From Academic Freedom to Corporate Responsibility

In my journey, alternating between the roles of a scientist and a technophile, I had the leeway to play both steward and owner, fostering innovation often without the pressing demands for a clear Return on Investment (ROI).

However, in the corporate there is often the need for a more structured approach, aligning technical endeavors seamlessly with business goals, shifting from a goal of innovation to a structured process targeting specific objectives with financial accountability and need for a clear ROI.

Quite often, and due to limited involvement/interest from the business owners, I was left “holding the bag” and having to make decisions about the products where I had to interpret very loose or conflicting guidelines from the business to properly guide the technical efforts. In my case, I was lucky enough to be working on domains where I understood and had “lived” the science. Thus, I often (but not always) guessed correctly. Nevertheless, we sometimes found ourselves with “the most amazing data product that no one cared about”. We lightly referred to these cases as the “best kept secrets in the industry”, where we always said: “if we could only get the business’ buy-in, we would transform the company!”. In retrospect, some of these were the proverbial “tribbles”, cute little entities that didn’t help the organization but consumed resources.

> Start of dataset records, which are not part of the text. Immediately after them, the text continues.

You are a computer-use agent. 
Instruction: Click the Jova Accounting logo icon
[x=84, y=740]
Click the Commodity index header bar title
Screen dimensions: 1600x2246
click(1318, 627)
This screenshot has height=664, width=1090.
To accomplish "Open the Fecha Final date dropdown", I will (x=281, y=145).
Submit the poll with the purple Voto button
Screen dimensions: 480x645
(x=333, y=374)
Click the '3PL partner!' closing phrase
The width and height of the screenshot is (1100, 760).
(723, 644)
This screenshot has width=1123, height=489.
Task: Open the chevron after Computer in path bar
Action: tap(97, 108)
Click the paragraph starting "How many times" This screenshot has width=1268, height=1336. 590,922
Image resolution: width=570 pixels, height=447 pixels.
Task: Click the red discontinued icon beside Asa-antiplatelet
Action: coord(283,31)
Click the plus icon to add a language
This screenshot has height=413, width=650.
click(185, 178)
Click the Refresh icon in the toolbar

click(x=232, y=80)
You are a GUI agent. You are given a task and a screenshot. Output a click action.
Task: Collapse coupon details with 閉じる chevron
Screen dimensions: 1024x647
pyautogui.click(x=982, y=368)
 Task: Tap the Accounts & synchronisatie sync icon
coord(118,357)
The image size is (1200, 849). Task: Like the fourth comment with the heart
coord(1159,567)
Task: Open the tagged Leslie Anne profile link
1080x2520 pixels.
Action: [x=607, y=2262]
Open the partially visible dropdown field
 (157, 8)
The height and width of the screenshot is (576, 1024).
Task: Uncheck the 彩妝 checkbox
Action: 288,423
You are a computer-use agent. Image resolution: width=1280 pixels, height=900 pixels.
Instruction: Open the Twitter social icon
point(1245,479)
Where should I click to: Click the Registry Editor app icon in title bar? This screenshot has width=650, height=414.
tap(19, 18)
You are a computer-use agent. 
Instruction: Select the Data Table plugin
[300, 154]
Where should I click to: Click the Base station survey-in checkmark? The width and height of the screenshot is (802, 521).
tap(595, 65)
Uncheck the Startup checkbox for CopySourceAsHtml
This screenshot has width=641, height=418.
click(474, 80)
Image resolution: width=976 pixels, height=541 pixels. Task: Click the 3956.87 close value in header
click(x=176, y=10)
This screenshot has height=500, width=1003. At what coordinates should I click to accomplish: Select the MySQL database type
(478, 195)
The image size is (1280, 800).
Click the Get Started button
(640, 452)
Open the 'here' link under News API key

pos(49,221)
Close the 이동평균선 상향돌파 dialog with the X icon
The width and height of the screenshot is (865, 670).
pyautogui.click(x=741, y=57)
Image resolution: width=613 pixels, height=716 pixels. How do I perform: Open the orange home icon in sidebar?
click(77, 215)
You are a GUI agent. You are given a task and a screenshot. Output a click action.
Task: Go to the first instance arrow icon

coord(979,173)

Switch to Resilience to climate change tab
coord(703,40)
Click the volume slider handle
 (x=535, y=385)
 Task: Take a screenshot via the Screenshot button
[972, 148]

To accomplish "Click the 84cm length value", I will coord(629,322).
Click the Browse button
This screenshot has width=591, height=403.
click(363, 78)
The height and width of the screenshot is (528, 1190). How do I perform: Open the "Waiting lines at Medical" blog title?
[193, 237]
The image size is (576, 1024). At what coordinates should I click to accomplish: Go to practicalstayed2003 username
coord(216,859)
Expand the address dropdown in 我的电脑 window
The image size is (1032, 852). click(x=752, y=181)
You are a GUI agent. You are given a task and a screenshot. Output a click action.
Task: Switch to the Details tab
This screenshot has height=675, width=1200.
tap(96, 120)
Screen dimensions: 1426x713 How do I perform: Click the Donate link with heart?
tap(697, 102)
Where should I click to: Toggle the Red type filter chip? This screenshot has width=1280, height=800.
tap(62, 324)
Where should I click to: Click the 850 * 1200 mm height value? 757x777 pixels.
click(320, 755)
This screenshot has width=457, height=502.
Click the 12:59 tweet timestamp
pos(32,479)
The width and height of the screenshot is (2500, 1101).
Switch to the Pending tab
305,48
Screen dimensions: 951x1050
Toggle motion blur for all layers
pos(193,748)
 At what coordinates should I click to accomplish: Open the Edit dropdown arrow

To be fair, we had wins where we were able to convince the business of the value of the product, but we also had false-starts and reprioritizations on occasion. Thankfully we won more than we lost, but life would have been much easier if the business was more involved on a regular basis. It is also important to highlight that we were always willing to give up control once we found the right party to take over, but that was easier said than done and the business often relied on us for their direction creating a conundrum that took longer to address than the development of the data products themselves.


Navigating Challenges: Data Literacy, Time, and Communication

The concept of the data mesh requires data product owners and thus business leaders to possess a sound data literacy to steer decisions effectively. The lack of time and/or bandwidth to focus on the problem, a perpetual constraint, further complicates this dynamic, necessitating a fluid delegation mechanism.

Business leaders, in instances of limited data/technical literacy or time/bandwidth, have the option to delegate ownership roles. This delegation, however, is not an abdication. It comes with the underlying imperative of retaining ultimate accountability. It fosters a system where open lines of communication are non-negotiable, ensuring a continuous feedback loop and nurturing a relationship built on trust and mutual respect.

As we traverse the complicated landscape of data management, we find that a fine balance between centralized stewardship and decentralized ownership emerges as the linchpin for success. The lessons echoed from the Star Trek tribbles episode resonate profoundly, underscoring the imperative of well-defined roles and control to prevent chaos and ensure a harmonious trajectory.

By endorsing a model where data stewards and data owners work in tandem, each playing to their strengths while maintaining open communication channels, organizations can steer clear of ‘tribble troubles’. This collaborative approach assures a voyage where innovation meets responsibility, guiding the starship of our organizations to a successful journey in the vast universe of data management.